>> Begin Entries supplied
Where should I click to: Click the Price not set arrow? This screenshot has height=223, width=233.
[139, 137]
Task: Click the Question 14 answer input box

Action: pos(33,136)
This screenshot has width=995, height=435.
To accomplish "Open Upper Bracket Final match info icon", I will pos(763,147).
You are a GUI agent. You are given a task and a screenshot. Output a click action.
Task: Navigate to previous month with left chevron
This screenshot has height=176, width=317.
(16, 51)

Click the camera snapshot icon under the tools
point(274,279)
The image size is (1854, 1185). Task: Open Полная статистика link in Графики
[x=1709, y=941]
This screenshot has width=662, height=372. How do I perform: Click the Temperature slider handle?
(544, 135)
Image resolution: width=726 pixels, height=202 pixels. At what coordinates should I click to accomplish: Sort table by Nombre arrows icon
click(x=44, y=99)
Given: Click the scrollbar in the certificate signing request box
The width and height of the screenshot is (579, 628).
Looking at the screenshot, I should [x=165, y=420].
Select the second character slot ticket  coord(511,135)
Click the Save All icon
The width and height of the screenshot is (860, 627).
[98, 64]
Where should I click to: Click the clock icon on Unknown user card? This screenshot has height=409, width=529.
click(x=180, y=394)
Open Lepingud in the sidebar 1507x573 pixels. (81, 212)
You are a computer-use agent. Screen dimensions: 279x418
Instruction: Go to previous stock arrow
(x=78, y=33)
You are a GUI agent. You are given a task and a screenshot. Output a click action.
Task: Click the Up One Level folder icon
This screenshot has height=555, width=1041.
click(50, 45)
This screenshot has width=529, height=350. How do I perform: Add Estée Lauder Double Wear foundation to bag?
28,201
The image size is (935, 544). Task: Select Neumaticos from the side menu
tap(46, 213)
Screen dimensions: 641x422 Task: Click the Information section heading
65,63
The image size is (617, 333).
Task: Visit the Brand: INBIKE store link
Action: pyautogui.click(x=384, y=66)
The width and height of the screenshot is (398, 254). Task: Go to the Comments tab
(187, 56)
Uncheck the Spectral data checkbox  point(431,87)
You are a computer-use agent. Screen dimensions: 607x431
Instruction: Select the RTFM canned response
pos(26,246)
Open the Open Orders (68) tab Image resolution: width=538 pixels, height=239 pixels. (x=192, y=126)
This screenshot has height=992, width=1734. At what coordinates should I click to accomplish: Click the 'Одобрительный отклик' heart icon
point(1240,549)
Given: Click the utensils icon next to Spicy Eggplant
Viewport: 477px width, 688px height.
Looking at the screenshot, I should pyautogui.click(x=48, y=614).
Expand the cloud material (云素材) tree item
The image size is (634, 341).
>> End Entries supplied
Task goal: Edit the material above by replacing "computer-use agent" with "desktop agent" and leaving everything else unchanged.

Exercise result:
Where should I click to: Click the Price not set arrow? This screenshot has height=223, width=233.
[139, 137]
Task: Click the Question 14 answer input box

Action: pos(33,136)
This screenshot has width=995, height=435.
To accomplish "Open Upper Bracket Final match info icon", I will pos(763,147).
You are a GUI agent. You are given a task and a screenshot. Output a click action.
Task: Navigate to previous month with left chevron
This screenshot has height=176, width=317.
(16, 51)

Click the camera snapshot icon under the tools
point(274,279)
The image size is (1854, 1185). Task: Open Полная статистика link in Графики
[x=1709, y=941]
This screenshot has width=662, height=372. How do I perform: Click the Temperature slider handle?
(544, 135)
Image resolution: width=726 pixels, height=202 pixels. At what coordinates should I click to accomplish: Sort table by Nombre arrows icon
click(x=44, y=99)
Given: Click the scrollbar in the certificate signing request box
The width and height of the screenshot is (579, 628).
Looking at the screenshot, I should [x=165, y=420].
Select the second character slot ticket  coord(511,135)
Click the Save All icon
The width and height of the screenshot is (860, 627).
[98, 64]
Where should I click to: Click the clock icon on Unknown user card? This screenshot has height=409, width=529.
click(x=180, y=394)
Open Lepingud in the sidebar 1507x573 pixels. (81, 212)
You are a desktop agent. Screen dimensions: 279x418
Instruction: Go to previous stock arrow
(x=78, y=33)
You are a GUI agent. You are given a task and a screenshot. Output a click action.
Task: Click the Up One Level folder icon
This screenshot has height=555, width=1041.
click(50, 45)
This screenshot has width=529, height=350. How do I perform: Add Estée Lauder Double Wear foundation to bag?
28,201
The image size is (935, 544). Task: Select Neumaticos from the side menu
tap(46, 213)
Screen dimensions: 641x422 Task: Click the Information section heading
65,63
The image size is (617, 333).
Task: Visit the Brand: INBIKE store link
Action: pyautogui.click(x=384, y=66)
The width and height of the screenshot is (398, 254). Task: Go to the Comments tab
(187, 56)
Uncheck the Spectral data checkbox  point(431,87)
You are a desktop agent. Screen dimensions: 607x431
Instruction: Select the RTFM canned response
pos(26,246)
Open the Open Orders (68) tab Image resolution: width=538 pixels, height=239 pixels. (x=192, y=126)
This screenshot has height=992, width=1734. At what coordinates should I click to accomplish: Click the 'Одобрительный отклик' heart icon
point(1240,549)
Given: Click the utensils icon next to Spicy Eggplant
Viewport: 477px width, 688px height.
Looking at the screenshot, I should pyautogui.click(x=48, y=614).
Expand the cloud material (云素材) tree item
The image size is (634, 341).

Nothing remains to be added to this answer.